Each record must be reproduced exactly as it is shown.
(DATASET begins)
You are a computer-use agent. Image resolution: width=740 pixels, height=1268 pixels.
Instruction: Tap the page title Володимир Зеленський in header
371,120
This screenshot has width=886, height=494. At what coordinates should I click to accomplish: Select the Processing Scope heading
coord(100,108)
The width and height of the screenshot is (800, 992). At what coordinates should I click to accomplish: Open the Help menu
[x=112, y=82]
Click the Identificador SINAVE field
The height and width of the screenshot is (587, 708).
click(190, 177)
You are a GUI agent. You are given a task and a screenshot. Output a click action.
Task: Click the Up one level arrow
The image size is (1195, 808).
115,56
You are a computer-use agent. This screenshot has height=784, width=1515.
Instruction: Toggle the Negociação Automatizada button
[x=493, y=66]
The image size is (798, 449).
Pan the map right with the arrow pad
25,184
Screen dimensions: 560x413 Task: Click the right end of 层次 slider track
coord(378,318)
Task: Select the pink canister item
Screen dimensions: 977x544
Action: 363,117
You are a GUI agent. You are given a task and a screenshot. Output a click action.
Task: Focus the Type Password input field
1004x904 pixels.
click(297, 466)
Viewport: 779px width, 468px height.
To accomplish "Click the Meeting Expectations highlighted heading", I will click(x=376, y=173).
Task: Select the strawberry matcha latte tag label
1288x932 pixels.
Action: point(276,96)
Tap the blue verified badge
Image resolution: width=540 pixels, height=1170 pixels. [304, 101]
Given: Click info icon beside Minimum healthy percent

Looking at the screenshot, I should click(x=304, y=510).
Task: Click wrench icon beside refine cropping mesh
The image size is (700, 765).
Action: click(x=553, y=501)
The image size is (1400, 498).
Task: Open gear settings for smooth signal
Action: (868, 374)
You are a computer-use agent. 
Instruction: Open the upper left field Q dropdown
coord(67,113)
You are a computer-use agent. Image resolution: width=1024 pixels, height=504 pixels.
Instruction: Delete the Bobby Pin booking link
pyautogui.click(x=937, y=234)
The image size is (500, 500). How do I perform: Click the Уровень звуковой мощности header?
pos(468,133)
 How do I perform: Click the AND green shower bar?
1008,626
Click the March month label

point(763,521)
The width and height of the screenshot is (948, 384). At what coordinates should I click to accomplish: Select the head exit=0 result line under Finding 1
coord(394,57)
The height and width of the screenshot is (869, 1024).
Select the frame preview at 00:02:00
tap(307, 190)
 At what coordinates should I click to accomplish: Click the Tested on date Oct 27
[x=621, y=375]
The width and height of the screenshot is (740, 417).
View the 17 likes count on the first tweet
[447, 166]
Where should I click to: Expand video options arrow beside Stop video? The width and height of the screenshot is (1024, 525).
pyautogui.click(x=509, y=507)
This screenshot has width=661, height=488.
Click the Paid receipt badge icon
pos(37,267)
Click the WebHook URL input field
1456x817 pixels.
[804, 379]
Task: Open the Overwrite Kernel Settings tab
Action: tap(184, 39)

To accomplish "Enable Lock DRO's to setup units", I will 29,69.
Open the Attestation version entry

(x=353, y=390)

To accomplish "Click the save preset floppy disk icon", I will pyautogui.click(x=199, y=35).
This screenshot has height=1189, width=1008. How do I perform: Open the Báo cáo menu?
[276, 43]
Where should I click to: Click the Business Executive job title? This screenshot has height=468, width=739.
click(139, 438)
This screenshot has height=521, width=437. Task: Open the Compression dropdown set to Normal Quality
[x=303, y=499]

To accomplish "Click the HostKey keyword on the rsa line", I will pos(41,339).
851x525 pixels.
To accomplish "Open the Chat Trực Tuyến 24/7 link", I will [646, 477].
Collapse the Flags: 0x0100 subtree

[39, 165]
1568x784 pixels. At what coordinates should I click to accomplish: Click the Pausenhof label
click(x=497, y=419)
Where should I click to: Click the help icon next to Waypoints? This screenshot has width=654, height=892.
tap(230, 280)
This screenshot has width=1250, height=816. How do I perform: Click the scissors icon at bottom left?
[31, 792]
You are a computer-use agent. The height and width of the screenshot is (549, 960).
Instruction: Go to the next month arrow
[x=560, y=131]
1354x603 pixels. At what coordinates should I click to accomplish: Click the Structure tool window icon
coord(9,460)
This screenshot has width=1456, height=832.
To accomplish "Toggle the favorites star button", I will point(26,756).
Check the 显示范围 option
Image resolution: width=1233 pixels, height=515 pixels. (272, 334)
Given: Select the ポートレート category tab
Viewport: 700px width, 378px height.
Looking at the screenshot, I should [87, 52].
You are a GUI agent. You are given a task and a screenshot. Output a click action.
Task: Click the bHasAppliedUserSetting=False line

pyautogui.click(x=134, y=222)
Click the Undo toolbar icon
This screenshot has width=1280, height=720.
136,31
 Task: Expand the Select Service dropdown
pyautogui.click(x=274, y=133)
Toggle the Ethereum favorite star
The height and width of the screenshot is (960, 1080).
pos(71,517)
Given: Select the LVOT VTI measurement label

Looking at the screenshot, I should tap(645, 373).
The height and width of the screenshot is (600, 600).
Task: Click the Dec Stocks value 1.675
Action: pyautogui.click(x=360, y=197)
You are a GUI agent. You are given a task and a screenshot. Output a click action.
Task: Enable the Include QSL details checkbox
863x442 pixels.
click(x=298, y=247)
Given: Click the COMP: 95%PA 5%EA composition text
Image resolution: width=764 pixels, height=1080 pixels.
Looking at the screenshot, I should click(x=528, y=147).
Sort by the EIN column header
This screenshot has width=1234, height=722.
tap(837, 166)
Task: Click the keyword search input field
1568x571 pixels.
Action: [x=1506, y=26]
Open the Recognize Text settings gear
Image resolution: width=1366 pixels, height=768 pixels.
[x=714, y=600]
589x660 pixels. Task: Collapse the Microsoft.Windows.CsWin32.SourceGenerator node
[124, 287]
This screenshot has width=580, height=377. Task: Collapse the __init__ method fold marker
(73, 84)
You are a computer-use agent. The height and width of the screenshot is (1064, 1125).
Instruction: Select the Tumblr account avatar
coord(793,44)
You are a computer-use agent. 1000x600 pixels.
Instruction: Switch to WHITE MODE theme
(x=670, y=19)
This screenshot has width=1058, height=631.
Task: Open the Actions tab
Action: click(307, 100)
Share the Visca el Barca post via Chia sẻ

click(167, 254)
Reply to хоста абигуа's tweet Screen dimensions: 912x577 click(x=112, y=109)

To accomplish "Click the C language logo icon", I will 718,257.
(DATASET ends)
▸ **EXERCISE RESPONSE**:
You are a computer-use agent. Image resolution: width=740 pixels, height=1268 pixels.
Instruction: Tap the page title Володимир Зеленський in header
371,120
This screenshot has width=886, height=494. At what coordinates should I click to accomplish: Select the Processing Scope heading
coord(100,108)
The width and height of the screenshot is (800, 992). At what coordinates should I click to accomplish: Open the Help menu
[x=112, y=82]
Click the Identificador SINAVE field
The height and width of the screenshot is (587, 708).
click(190, 177)
You are a GUI agent. You are given a task and a screenshot. Output a click action.
Task: Click the Up one level arrow
The image size is (1195, 808).
115,56
You are a computer-use agent. This screenshot has height=784, width=1515.
Instruction: Toggle the Negociação Automatizada button
[x=493, y=66]
The image size is (798, 449).
Pan the map right with the arrow pad
25,184
Screen dimensions: 560x413 Task: Click the right end of 层次 slider track
coord(378,318)
Task: Select the pink canister item
Screen dimensions: 977x544
Action: 363,117
You are a GUI agent. You are given a task and a screenshot. Output a click action.
Task: Focus the Type Password input field
1004x904 pixels.
click(297, 466)
Viewport: 779px width, 468px height.
To accomplish "Click the Meeting Expectations highlighted heading", I will click(x=376, y=173).
Task: Select the strawberry matcha latte tag label
1288x932 pixels.
Action: point(276,96)
Tap the blue verified badge
Image resolution: width=540 pixels, height=1170 pixels. [304, 101]
Given: Click info icon beside Minimum healthy percent

Looking at the screenshot, I should click(x=304, y=510).
Task: Click wrench icon beside refine cropping mesh
The image size is (700, 765).
Action: click(x=553, y=501)
The image size is (1400, 498).
Task: Open gear settings for smooth signal
Action: (868, 374)
You are a computer-use agent. 
Instruction: Open the upper left field Q dropdown
coord(67,113)
You are a computer-use agent. Image resolution: width=1024 pixels, height=504 pixels.
Instruction: Delete the Bobby Pin booking link
pyautogui.click(x=937, y=234)
The image size is (500, 500). How do I perform: Click the Уровень звуковой мощности header?
pos(468,133)
 How do I perform: Click the AND green shower bar?
1008,626
Click the March month label

point(763,521)
The width and height of the screenshot is (948, 384). At what coordinates should I click to accomplish: Select the head exit=0 result line under Finding 1
coord(394,57)
The height and width of the screenshot is (869, 1024).
Select the frame preview at 00:02:00
tap(307, 190)
 At what coordinates should I click to accomplish: Click the Tested on date Oct 27
[x=621, y=375]
The width and height of the screenshot is (740, 417).
View the 17 likes count on the first tweet
[447, 166]
Where should I click to: Expand video options arrow beside Stop video? The width and height of the screenshot is (1024, 525).
pyautogui.click(x=509, y=507)
This screenshot has width=661, height=488.
Click the Paid receipt badge icon
pos(37,267)
Click the WebHook URL input field
1456x817 pixels.
[804, 379]
Task: Open the Overwrite Kernel Settings tab
Action: tap(184, 39)

To accomplish "Enable Lock DRO's to setup units", I will 29,69.
Open the Attestation version entry

(x=353, y=390)

To accomplish "Click the save preset floppy disk icon", I will pyautogui.click(x=199, y=35).
This screenshot has height=1189, width=1008. How do I perform: Open the Báo cáo menu?
[276, 43]
Where should I click to: Click the Business Executive job title? This screenshot has height=468, width=739.
click(139, 438)
This screenshot has height=521, width=437. Task: Open the Compression dropdown set to Normal Quality
[x=303, y=499]

To accomplish "Click the HostKey keyword on the rsa line", I will pos(41,339).
851x525 pixels.
To accomplish "Open the Chat Trực Tuyến 24/7 link", I will [646, 477].
Collapse the Flags: 0x0100 subtree

[39, 165]
1568x784 pixels. At what coordinates should I click to accomplish: Click the Pausenhof label
click(x=497, y=419)
Where should I click to: Click the help icon next to Waypoints? This screenshot has width=654, height=892.
tap(230, 280)
This screenshot has width=1250, height=816. How do I perform: Click the scissors icon at bottom left?
[31, 792]
You are a computer-use agent. The height and width of the screenshot is (549, 960).
Instruction: Go to the next month arrow
[x=560, y=131]
1354x603 pixels. At what coordinates should I click to accomplish: Click the Structure tool window icon
coord(9,460)
This screenshot has width=1456, height=832.
To accomplish "Toggle the favorites star button", I will point(26,756).
Check the 显示范围 option
Image resolution: width=1233 pixels, height=515 pixels. (272, 334)
Given: Select the ポートレート category tab
Viewport: 700px width, 378px height.
Looking at the screenshot, I should [87, 52].
You are a GUI agent. You are given a task and a screenshot. Output a click action.
Task: Click the bHasAppliedUserSetting=False line

pyautogui.click(x=134, y=222)
Click the Undo toolbar icon
This screenshot has width=1280, height=720.
136,31
 Task: Expand the Select Service dropdown
pyautogui.click(x=274, y=133)
Toggle the Ethereum favorite star
The height and width of the screenshot is (960, 1080).
pos(71,517)
Given: Select the LVOT VTI measurement label

Looking at the screenshot, I should tap(645, 373).
The height and width of the screenshot is (600, 600).
Task: Click the Dec Stocks value 1.675
Action: pyautogui.click(x=360, y=197)
You are a GUI agent. You are given a task and a screenshot. Output a click action.
Task: Enable the Include QSL details checkbox
863x442 pixels.
click(x=298, y=247)
Given: Click the COMP: 95%PA 5%EA composition text
Image resolution: width=764 pixels, height=1080 pixels.
Looking at the screenshot, I should click(x=528, y=147).
Sort by the EIN column header
This screenshot has width=1234, height=722.
tap(837, 166)
Task: Click the keyword search input field
1568x571 pixels.
Action: [x=1506, y=26]
Open the Recognize Text settings gear
Image resolution: width=1366 pixels, height=768 pixels.
[x=714, y=600]
589x660 pixels. Task: Collapse the Microsoft.Windows.CsWin32.SourceGenerator node
[124, 287]
This screenshot has width=580, height=377. Task: Collapse the __init__ method fold marker
(73, 84)
You are a computer-use agent. The height and width of the screenshot is (1064, 1125).
Instruction: Select the Tumblr account avatar
coord(793,44)
You are a computer-use agent. 1000x600 pixels.
Instruction: Switch to WHITE MODE theme
(x=670, y=19)
This screenshot has width=1058, height=631.
Task: Open the Actions tab
Action: click(307, 100)
Share the Visca el Barca post via Chia sẻ

click(167, 254)
Reply to хоста абигуа's tweet Screen dimensions: 912x577 click(x=112, y=109)

To accomplish "Click the C language logo icon", I will 718,257.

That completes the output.